(ABOUT THIS EXERCISE): Which of the lines below mention the word "Released"? Pull each one out.

(Items listed in a dataset):

= = =

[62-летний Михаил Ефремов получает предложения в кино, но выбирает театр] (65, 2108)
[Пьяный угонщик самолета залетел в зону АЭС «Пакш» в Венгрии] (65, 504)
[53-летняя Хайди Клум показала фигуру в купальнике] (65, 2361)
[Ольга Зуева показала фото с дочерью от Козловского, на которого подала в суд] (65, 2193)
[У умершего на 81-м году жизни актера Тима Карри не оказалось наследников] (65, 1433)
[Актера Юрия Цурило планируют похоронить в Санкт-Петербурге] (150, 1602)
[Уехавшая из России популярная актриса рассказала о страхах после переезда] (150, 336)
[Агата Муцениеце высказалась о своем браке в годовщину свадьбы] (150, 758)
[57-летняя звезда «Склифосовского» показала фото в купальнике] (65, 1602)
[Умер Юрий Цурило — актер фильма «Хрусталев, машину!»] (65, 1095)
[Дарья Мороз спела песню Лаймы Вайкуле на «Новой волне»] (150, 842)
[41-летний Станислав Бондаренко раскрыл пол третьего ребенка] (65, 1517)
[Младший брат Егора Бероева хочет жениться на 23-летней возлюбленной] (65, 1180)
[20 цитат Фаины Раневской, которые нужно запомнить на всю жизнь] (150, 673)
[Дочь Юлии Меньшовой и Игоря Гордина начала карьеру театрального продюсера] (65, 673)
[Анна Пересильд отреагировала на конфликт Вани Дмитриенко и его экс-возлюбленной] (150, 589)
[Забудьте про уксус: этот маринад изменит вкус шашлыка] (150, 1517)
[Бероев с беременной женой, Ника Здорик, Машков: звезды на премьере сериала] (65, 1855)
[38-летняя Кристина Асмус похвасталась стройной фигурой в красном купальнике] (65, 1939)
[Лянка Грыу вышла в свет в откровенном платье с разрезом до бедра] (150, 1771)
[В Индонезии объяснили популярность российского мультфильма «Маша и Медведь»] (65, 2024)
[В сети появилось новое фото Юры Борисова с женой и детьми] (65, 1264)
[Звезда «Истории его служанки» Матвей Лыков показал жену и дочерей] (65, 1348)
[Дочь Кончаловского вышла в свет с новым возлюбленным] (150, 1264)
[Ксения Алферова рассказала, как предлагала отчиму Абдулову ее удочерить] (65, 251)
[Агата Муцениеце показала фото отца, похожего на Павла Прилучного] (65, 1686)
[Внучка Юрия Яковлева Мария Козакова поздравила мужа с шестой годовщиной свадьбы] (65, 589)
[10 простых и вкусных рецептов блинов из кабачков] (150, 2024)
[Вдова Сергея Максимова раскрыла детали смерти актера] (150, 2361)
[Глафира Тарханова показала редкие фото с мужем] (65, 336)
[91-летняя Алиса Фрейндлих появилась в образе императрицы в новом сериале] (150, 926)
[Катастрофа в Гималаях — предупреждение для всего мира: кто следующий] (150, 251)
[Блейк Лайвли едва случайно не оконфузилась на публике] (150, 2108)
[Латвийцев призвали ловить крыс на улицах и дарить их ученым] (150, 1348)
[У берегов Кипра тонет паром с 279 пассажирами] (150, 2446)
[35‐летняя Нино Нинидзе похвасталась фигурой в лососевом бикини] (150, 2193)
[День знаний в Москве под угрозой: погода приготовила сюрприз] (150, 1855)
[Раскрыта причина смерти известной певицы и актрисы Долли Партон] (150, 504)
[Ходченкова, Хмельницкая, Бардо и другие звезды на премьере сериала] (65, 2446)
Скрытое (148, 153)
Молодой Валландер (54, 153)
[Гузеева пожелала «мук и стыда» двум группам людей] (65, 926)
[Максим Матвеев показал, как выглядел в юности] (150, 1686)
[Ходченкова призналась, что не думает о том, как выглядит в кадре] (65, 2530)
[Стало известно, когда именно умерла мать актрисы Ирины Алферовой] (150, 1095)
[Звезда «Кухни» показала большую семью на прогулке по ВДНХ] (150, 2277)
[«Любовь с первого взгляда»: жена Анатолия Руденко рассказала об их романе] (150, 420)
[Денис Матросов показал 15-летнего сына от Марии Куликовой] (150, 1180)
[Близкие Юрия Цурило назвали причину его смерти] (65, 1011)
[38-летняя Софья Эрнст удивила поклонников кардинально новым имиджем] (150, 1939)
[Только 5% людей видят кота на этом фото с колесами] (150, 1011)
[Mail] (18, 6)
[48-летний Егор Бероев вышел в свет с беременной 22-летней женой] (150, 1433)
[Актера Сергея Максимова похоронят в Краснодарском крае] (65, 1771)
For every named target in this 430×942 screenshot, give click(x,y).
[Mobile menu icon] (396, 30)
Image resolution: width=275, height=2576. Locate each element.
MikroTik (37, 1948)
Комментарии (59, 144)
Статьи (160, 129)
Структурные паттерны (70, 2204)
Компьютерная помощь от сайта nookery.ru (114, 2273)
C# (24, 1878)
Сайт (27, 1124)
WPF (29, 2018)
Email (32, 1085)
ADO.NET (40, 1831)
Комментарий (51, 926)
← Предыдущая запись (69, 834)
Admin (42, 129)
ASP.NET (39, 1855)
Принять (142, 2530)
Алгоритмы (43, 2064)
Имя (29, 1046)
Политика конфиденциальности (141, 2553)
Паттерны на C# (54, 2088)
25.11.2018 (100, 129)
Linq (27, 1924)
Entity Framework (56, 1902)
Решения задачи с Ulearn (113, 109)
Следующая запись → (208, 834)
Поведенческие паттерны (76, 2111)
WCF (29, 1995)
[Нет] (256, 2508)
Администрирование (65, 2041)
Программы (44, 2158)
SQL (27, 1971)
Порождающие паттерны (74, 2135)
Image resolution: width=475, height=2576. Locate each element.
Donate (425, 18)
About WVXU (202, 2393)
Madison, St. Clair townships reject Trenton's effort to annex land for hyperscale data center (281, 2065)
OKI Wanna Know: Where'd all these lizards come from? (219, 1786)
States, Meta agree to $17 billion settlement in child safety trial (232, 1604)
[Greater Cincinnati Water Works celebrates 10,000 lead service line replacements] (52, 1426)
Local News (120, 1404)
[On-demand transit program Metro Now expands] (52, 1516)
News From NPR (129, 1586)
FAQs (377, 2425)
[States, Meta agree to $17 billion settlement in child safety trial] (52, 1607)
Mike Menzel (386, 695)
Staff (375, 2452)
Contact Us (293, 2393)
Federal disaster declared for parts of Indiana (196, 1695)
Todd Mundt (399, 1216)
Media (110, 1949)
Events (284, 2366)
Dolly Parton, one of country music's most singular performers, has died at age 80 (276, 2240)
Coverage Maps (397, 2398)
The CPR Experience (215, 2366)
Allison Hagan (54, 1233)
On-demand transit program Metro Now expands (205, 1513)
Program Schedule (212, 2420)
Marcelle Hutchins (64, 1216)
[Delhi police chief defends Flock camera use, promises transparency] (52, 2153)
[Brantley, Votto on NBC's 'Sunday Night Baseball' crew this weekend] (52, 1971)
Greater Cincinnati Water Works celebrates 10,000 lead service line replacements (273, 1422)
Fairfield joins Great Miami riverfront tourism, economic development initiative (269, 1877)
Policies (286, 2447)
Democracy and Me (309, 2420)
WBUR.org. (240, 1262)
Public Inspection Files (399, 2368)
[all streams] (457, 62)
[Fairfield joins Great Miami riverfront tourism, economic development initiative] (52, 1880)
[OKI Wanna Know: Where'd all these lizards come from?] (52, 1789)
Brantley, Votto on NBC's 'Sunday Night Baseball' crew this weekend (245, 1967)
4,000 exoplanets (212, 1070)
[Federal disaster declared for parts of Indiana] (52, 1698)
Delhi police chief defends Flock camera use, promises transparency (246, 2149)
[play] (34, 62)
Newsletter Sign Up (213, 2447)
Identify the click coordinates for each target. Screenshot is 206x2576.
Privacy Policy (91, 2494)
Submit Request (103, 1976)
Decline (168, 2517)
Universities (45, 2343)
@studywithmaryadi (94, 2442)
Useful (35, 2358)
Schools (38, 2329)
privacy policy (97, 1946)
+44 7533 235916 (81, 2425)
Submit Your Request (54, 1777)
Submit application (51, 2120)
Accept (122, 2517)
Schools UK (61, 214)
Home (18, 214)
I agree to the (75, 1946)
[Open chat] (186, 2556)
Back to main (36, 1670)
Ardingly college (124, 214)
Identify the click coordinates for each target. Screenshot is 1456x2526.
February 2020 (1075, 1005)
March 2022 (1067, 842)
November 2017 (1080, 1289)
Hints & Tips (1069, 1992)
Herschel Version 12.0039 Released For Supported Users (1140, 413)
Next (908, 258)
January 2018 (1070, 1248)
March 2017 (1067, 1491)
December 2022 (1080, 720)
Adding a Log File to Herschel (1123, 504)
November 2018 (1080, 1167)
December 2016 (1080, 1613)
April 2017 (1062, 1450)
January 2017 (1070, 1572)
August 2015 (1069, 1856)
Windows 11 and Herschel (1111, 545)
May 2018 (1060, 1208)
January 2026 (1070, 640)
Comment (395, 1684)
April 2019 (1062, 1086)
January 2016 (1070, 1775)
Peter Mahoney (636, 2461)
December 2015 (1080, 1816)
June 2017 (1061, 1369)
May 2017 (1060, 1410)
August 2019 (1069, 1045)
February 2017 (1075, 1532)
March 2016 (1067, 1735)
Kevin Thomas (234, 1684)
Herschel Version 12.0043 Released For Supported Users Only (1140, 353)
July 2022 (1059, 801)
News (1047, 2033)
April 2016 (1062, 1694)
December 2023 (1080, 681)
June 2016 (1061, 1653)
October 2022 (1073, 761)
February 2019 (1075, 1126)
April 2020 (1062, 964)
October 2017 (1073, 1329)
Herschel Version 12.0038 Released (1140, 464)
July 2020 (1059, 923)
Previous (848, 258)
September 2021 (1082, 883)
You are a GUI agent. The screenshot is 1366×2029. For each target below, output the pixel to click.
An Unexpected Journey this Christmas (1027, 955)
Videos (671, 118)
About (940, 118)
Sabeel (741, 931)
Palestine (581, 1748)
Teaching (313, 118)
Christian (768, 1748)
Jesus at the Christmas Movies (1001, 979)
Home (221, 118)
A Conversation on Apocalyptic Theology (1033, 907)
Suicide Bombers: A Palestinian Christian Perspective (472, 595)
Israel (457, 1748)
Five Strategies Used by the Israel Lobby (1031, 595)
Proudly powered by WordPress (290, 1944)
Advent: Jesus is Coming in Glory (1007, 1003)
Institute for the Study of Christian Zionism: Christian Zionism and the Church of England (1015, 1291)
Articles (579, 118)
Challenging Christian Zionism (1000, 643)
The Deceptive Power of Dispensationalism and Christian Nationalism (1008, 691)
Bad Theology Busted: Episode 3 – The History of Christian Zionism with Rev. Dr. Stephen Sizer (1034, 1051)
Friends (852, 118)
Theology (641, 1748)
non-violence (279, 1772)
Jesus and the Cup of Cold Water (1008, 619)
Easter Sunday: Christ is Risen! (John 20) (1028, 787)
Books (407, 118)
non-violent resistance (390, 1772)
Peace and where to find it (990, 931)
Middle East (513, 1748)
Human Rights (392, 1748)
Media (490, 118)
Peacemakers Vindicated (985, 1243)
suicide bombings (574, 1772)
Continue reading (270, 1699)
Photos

= = =

(WRITTEN RESPONSE):
Herschel Version 12.0039 Released For Supported Users (1140, 413)
Herschel Version 12.0043 Released For Supported Users Only (1140, 353)
Herschel Version 12.0038 Released (1140, 464)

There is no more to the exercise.